To the OP~My exercise of choice although I haven't been in months due to issues with the Crohns,  is swimming. If you can find an indoor pool and better yet one with a therapy pool; it's a fantastic form of exercise. And believe me you can get quite a workout using the water weights and other exercises for swim therapy. 

@ SIDSMOM~Thanks for the nutritional info. I will definitely look at the resources you gave! Right now my diet is vegetarian and mostly Greek yogurt, fruit, protein shakes and bars. Some fish if I'm able to. But with the meds they have me on, I'm never really hungry! 

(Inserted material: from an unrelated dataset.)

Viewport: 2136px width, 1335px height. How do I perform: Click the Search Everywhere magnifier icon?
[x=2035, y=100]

@Cator~I have always had a heat issue. It's quite embarrassing at times, depending on the people you're around and the occasion. People think they are being helpful by pointing it out to me...as if I'm not already sensitive to it!

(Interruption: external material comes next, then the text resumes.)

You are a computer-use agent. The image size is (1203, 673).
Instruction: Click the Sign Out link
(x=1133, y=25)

I'm m glad to have found this thread. MS is such an isolating disease. Knowing there are others here to talk to means a lot to me. Im not one for support groups but do see a counselor from time to time. It's a constant battle. 💛


I disagree that it is an isolating disease.  When I was first diagnosed, I listened to every know-it-all and attended a support group, curled up in a bundle and saw therapists, considered suicide.  

 

Then I returned to my religion, quit all that whining, took charge of my life, prayed about my place in life, took at the methylprednisolone offered, sought the guidance through the MS society and NIH, started on beta intereron before it was even considered by insurance companies a treatment, got a second mortgage on my house to pay for it.

 

Subsequently, with God's help and the help of those who now wanted to help meonce I quit complaining and started looking forward, I was walking with a walker, which then extended to a cane, and now I walk unassisted in most situations.  

 

Two years later, I started growing roses and came to grow about 500 which I tended with the help of my husband and a delightful gardener.  I traveled extensively because I feared the day would come when all travel would be limited.  

 

I became president of my local rose society, I wrote articles for ARS and the heritage rose foundation, joined an international OGR society of which I am still a member and though today I am unable to care for my roses due to the osteoporosis and spinal stenosis, I still am active.  

 

I belong to several community civic and social groups, teach Sunday School and try to visit shut-ins, hospital and nursing home patients, do inspirational speaking, and I see how very fortunate I am to have MS which can be controlled (altho9ugh it cannot be cured), to have spinal stenosis which is heped by pushing shopping carts, to have treatment of drugs such as Reclast for osteoporosis and many various treatments for asthma although I still have many nights of difficulty breathing, and I am thankful because there are more people out there with far worse maladies.  It could be that I die in my sleep of asthma or pulmonary edema, a heart attack, or I could have an MVA which would render me mindless and/or paralyzed, It could be that a footdrop could return tonight, that I might develop such  disabling paralsysis that I might not be able to walk tomorrow, that my urine and fecal incontinence become disabling once again, that I have peripheral neuropathy to the point of needing toe or foot removal, but for today, I live with the residual of optic neuritis, the daily of asthma inhalers, some slight incontinence of both bowel and urine for which I use  pads and Depends, the occasional need to use a cane and rare use of pain medicines but I am so blessed to say that my condition is not isolating.  Praise God Almighty that I have seen what is really isolating, what is really disabling to the point of wheelchair and bedridden, that I am still able to write, to read and hear and to share the place I was 20-25 years ago to the place I am now and there is no comparison. Just because you have MS does not mean you have to check out of life, be thankful there is treatment for it now.  There was a time when there was not and there was a time when doctors considered it a mental disease and did not even recognize it as medical.  Give thanks, get up and give yourself a pat on the back for recognizing you still have a lot of living to do.